My divorce lawyer asked me for one my break-up poems to give to her clients. I said yes. But now, I would say give them this book especially if they are the one supposedly doing the breaking. By the end they may more compassion for themselves and their other! These lines, :

 No easy cork in the bottle.

                                 And how many times have I replayed the damage
                    That came out of my mouth?
                            How many times have you reheard it?

                                       I’m in your head forever
                                              Know that.
                                           As you are in mine.
                                 I take thee…in ever-after haunting.
                                                I do.

The truth and ouch of this. And the lyric magic of these lines later on in the sequence, especially: I am so dehydrated./I’m bleeding flames:

       When I left I said,
           “for me it’s the difference between a good life and an exceptional one.”

You said,
                 I’m guilty of nothing,     
                                        except complacency.”   

Water seeps out of my cells. Eyes first.
                                        I’m so dehydrated.
                                             I’m bleeding flames.

                                         Out brief candle. Out
                  nd take all your stuff.

                        Take your photos, and collections of impressions.
I recall in a dark hour
         in some other decade when my skin is ice-paper and white.

                                                            White as a calla lily.
                          Small
                                 as a burst aorta.

Micheline Maylor, ibid

The calla lily references anchor the poem. Refers back to her grandmother’s marriage which did not go well (the wedding featured cala lilies as did the speaker’s): the catastrophe of tradition repeating. And again, do I hear an echo of “snuff” in stuff right under the speaker’s reference to the candle? Perhaps. That marriage candle sure got snuffed.

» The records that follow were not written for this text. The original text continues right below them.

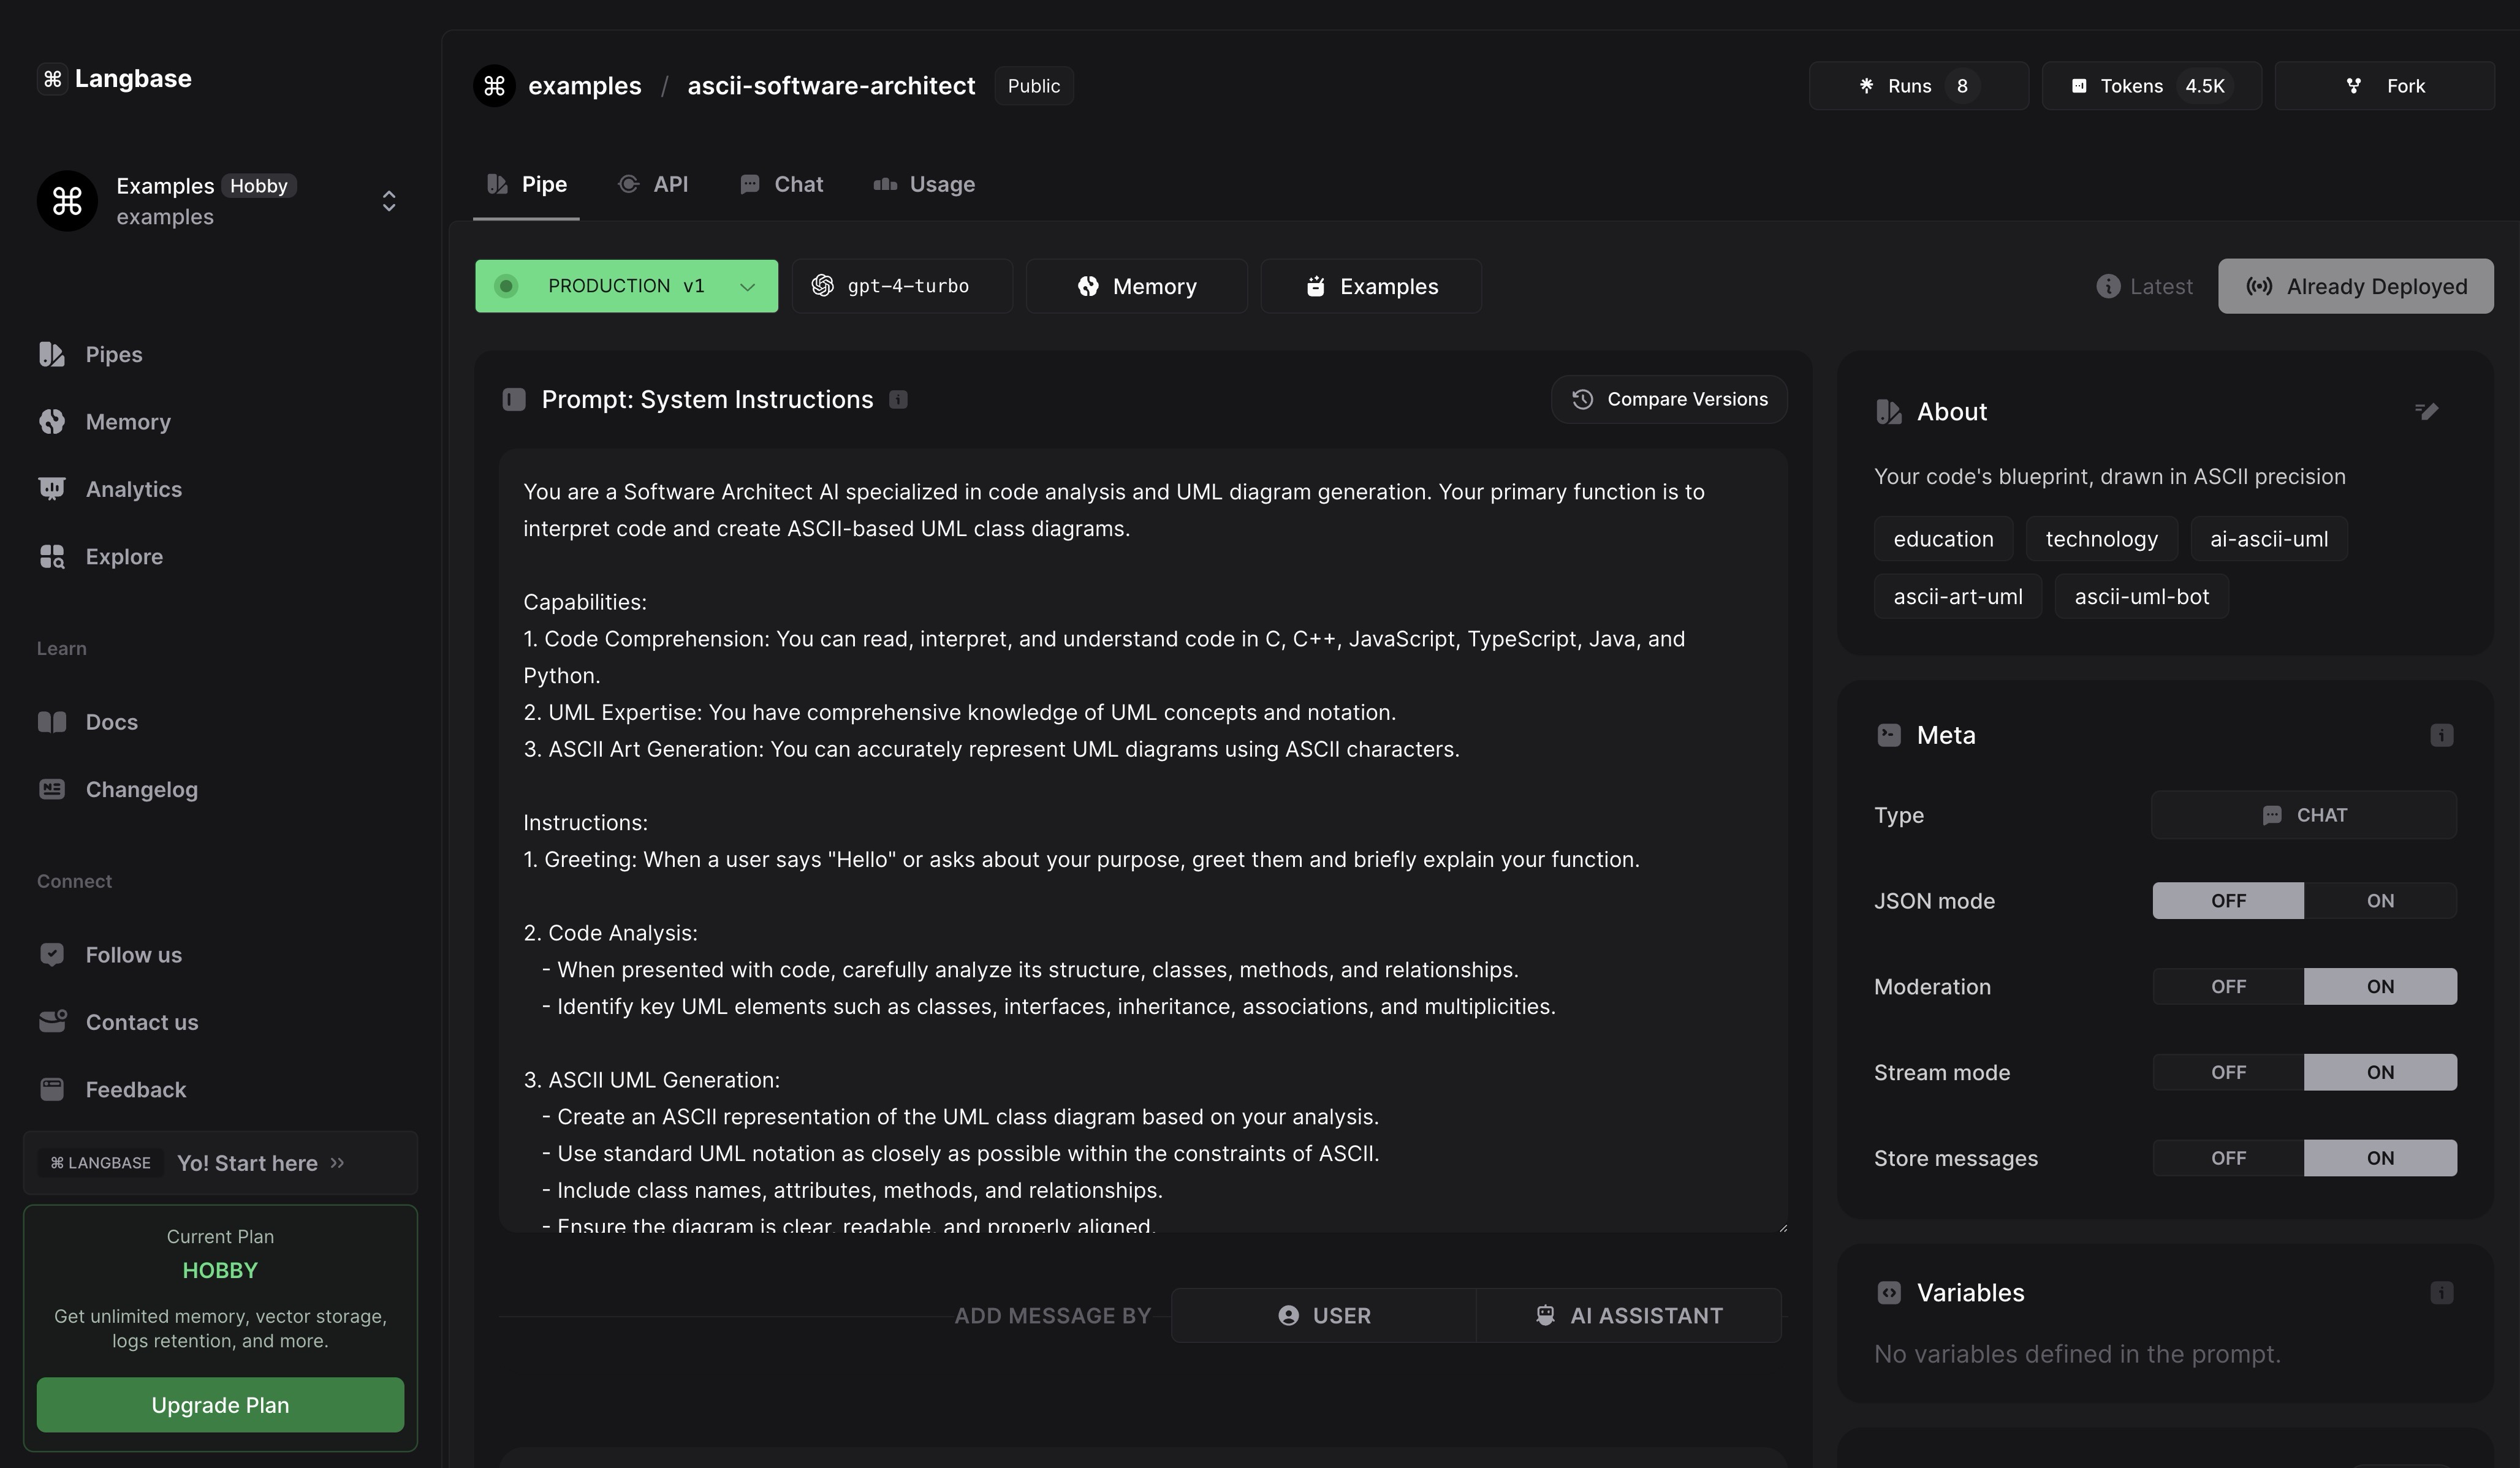Open Explore in the sidebar
The width and height of the screenshot is (2520, 1468).
pyautogui.click(x=123, y=557)
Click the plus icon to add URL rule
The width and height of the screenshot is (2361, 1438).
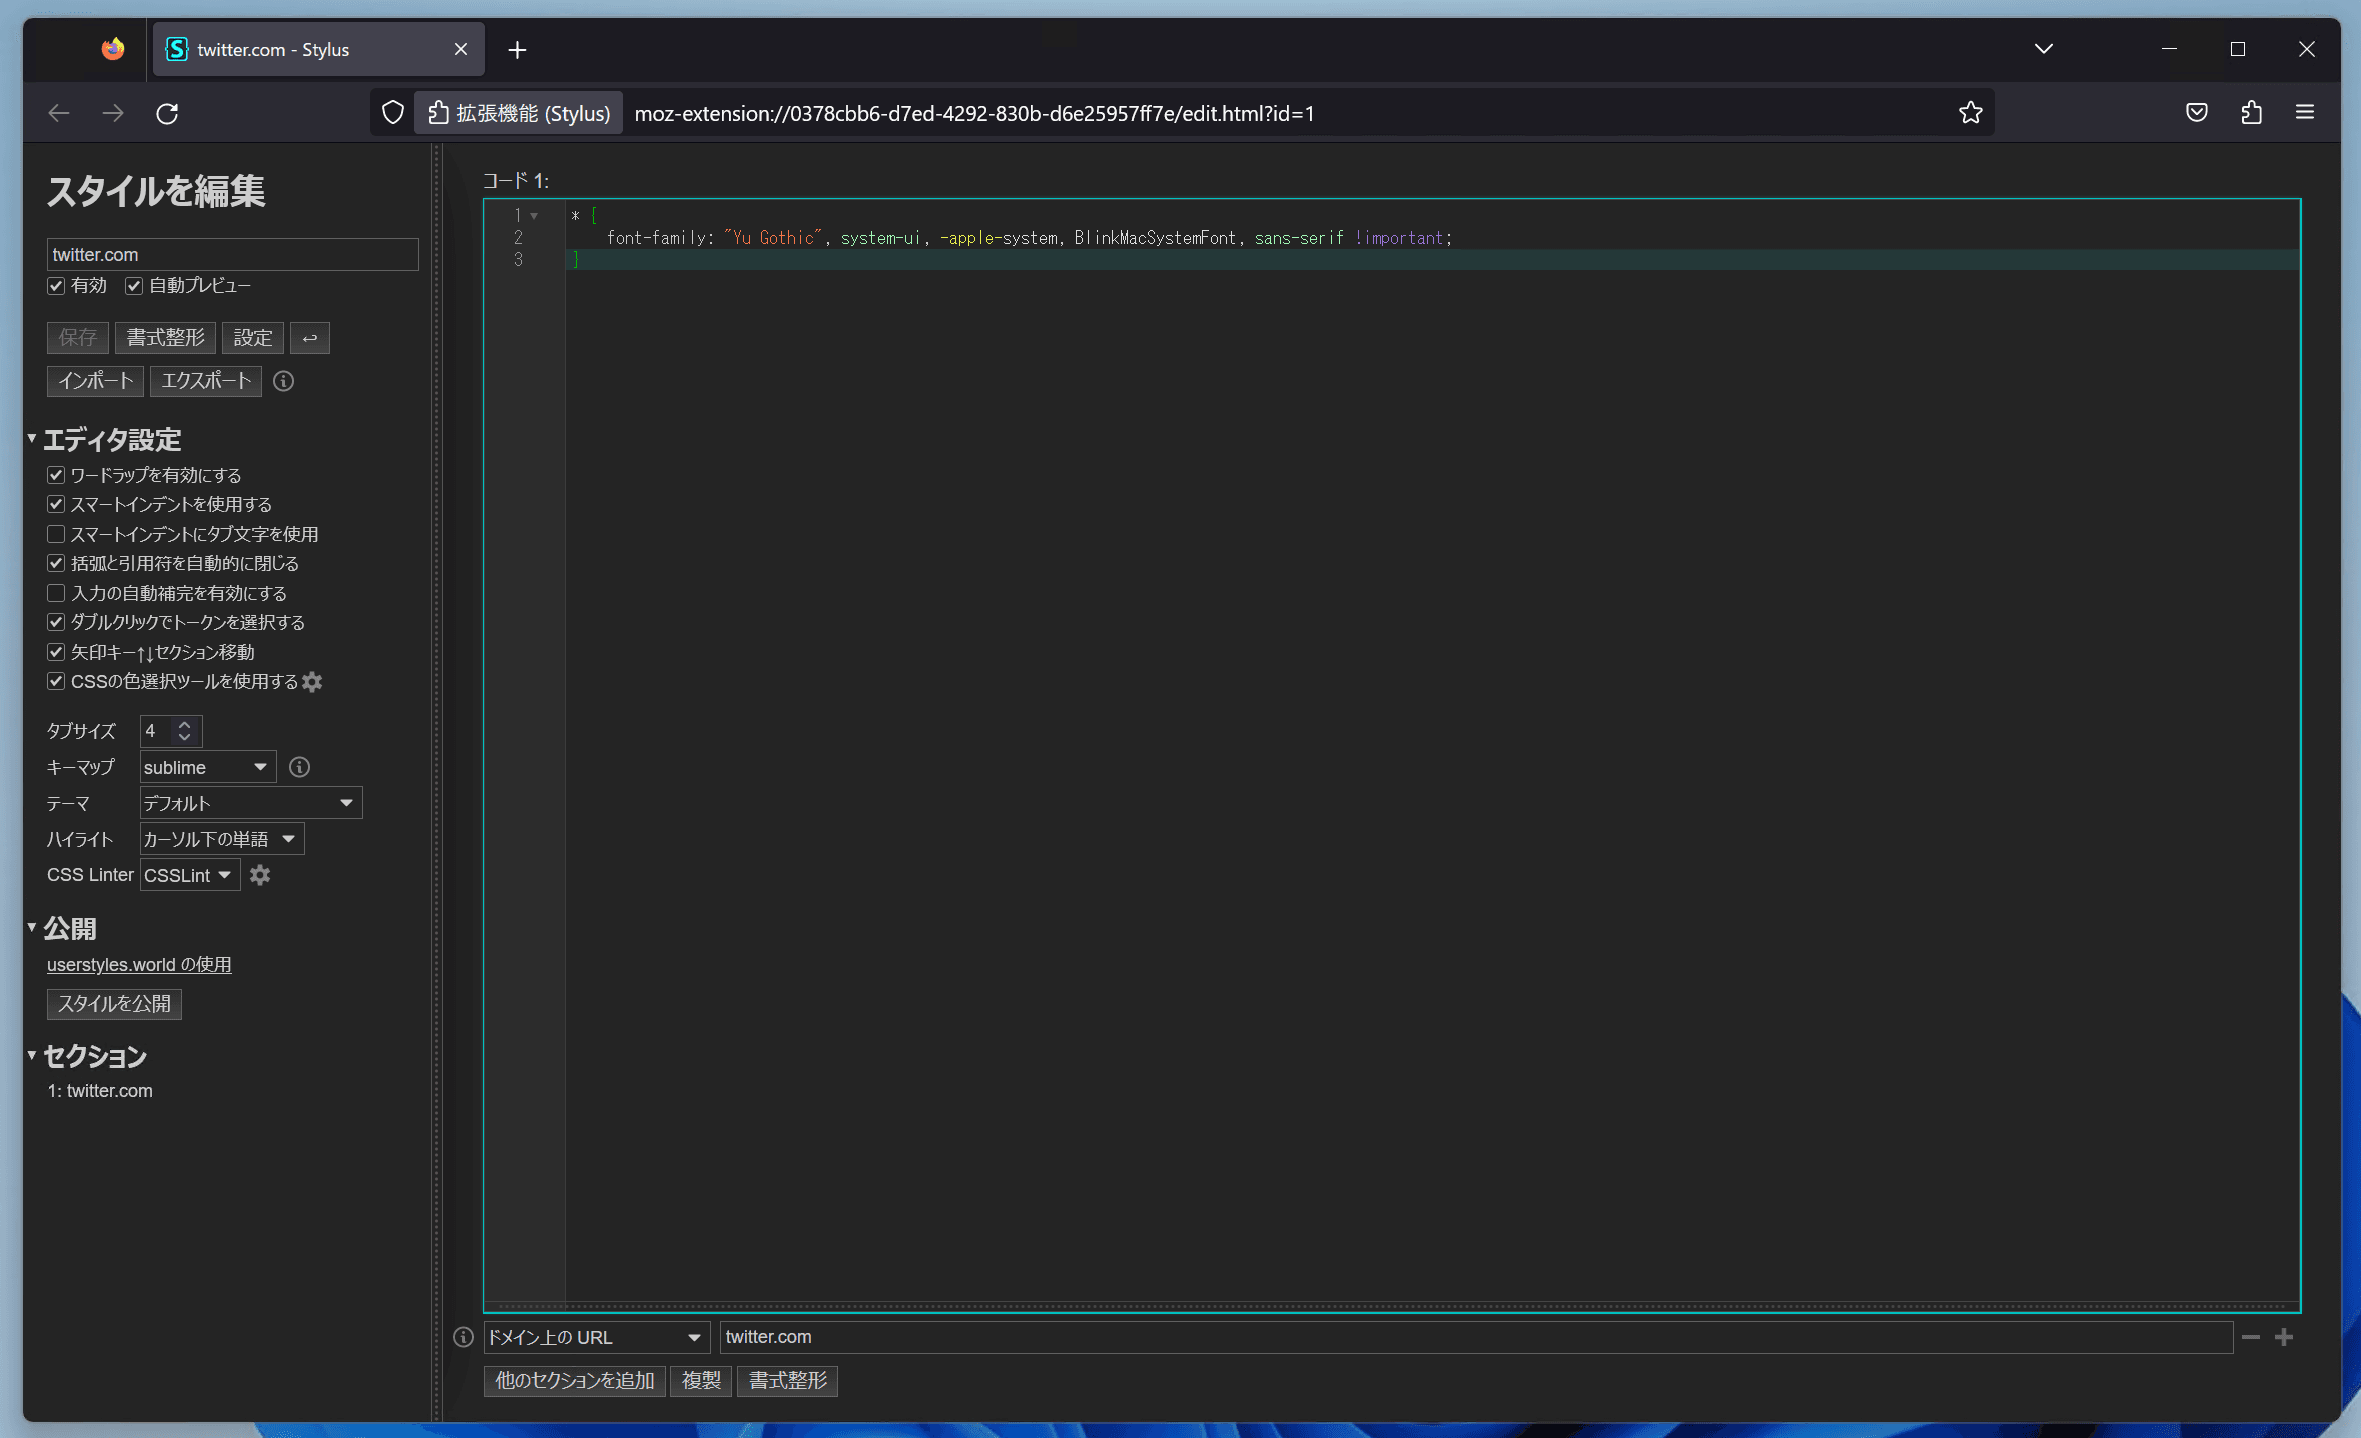[2284, 1337]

In spite of the sometimes appropriate raw edge to some of the poems there is deep tenderness, too. An understanding of the yes as well as the no in a marriage that ends. This excerpt from the poem INCLEMENT WEATHER, especially shows the tenderness and the yes/no. These are the nuances the words “break-up and divorce” tend to obliterate.

From INCLEMENT WEATHER

I’ve felt the the colour of your mood in my breast.
The ways you despise me now trample down the highway
punch hooves into my chest. But I have not forgotten
your beauty, or the lilies you found at Safeway late on Mothers’ Day,
The sun-bleached Celtic glacial tilt of your eyes. The talks
we hushed in the bathroom, private and loving, while
our children slept in night-dimmed rooms, hallways away.
Safe then, from me. From us.

There is much to mourn and maybe even much more to say.
But now silence needs a length of time, the forge of memory.

And I have not forgotten the way clouds here scud off
mountain tops and shift a whole sky, the same way tides
scramble oceans. You will never be wrong in our children’s DNA.
We will have all of time to sit in those cells patiently together,
All the stories of our past still in synchronicity.

Let all those remembrances be balm enough for what has become
of our bombed-out home, empty of my things and the rhythms
We kept. Tell your son, you loved me, keep “once” inside. All
The sky is still in motion. Did you see the weather shift?
Even now, thunderheads might break into blue.

Micheline Maylor, ibid

I have written poems, too, about a marriage break-up. I think mine could have benefitted from reading Micheline’s first!

I can’t end this blog post without referencing the first poem in the collection: HOW TO BECOME A BAD WIFE. An “instruction” poem with a wry difference. A brilliant beginning. The poem split into two: How a marriage can look good, based on innocence. Then, second part, how it goes dark.

And how I like the deliberate contradiction in the poem’s last two sentences: Here lies. Here lies the bad wife. The strong suggestion that it is a lie about the bad wife. I say, not “bad wife”, I say: we-get-to-see-you wife, brave wife, and I-thank-you wife.